-- Exercise prompt --
Pull out each line of the records below that contains the string "logo", treating uppercase and lowercase as different.

※ ※ ※

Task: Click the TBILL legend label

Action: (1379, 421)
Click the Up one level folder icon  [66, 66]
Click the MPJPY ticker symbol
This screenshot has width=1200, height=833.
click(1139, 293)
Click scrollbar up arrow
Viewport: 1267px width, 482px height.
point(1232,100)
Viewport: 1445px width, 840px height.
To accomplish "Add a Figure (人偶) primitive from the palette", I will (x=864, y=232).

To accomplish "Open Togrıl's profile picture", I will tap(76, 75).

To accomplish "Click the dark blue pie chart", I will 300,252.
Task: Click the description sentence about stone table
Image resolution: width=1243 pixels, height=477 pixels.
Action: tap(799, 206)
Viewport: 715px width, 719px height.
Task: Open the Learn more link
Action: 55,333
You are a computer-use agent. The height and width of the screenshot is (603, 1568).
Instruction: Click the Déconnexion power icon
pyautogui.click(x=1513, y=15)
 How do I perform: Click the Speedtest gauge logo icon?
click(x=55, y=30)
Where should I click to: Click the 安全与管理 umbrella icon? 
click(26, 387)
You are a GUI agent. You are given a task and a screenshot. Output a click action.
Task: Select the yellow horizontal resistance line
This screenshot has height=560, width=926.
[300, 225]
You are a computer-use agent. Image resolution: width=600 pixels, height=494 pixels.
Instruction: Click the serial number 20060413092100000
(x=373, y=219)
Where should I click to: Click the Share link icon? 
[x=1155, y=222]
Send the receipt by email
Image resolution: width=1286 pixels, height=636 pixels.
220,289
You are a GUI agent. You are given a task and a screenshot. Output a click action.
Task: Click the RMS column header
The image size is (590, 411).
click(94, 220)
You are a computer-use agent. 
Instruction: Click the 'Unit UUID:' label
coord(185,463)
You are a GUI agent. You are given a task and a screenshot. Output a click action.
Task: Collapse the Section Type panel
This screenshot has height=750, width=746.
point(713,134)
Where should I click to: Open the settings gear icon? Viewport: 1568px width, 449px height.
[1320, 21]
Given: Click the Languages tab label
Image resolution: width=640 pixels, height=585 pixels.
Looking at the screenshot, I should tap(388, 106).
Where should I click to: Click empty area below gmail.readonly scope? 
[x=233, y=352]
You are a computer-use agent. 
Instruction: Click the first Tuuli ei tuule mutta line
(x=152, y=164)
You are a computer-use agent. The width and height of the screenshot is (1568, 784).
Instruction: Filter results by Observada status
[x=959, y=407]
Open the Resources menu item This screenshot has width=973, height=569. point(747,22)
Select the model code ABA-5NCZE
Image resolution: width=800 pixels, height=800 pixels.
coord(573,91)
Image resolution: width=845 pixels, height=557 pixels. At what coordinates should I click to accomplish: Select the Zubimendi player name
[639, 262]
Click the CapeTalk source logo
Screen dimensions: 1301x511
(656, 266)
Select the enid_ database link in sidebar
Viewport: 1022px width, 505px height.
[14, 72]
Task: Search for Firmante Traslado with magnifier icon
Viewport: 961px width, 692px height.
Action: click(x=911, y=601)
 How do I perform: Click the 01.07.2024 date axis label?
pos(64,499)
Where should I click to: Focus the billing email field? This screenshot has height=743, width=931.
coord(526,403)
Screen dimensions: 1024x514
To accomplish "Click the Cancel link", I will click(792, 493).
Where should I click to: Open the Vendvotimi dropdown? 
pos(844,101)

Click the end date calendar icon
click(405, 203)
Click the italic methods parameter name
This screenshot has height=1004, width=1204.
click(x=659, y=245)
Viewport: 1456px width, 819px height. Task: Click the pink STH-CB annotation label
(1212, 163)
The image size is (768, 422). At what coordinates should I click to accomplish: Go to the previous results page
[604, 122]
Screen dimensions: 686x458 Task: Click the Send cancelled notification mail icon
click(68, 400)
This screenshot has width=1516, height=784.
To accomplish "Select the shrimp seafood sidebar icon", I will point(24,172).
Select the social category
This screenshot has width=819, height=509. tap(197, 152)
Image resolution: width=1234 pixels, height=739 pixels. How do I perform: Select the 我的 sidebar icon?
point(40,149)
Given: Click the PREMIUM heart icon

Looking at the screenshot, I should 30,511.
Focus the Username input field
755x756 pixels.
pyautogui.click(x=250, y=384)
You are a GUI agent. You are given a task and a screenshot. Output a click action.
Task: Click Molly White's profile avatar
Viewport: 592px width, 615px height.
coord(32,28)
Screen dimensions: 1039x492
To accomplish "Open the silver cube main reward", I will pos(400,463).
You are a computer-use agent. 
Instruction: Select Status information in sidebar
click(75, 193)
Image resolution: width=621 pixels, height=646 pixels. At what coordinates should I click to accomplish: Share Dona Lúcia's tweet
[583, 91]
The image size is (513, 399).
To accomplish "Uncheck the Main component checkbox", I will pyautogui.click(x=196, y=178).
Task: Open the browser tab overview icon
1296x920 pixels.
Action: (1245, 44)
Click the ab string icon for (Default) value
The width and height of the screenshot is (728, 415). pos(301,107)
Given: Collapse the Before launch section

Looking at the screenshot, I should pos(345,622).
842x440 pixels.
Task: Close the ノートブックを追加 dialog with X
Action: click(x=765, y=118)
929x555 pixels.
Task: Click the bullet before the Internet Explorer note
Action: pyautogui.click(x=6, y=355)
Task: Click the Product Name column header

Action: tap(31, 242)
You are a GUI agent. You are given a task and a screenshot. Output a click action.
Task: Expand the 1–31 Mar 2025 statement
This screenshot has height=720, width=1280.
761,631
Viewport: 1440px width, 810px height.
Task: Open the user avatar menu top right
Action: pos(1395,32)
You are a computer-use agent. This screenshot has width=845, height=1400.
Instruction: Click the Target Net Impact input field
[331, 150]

※ ※ ※

-- Expected output --
 How do I perform: Click the Speedtest gauge logo icon?
Click the CapeTalk source logo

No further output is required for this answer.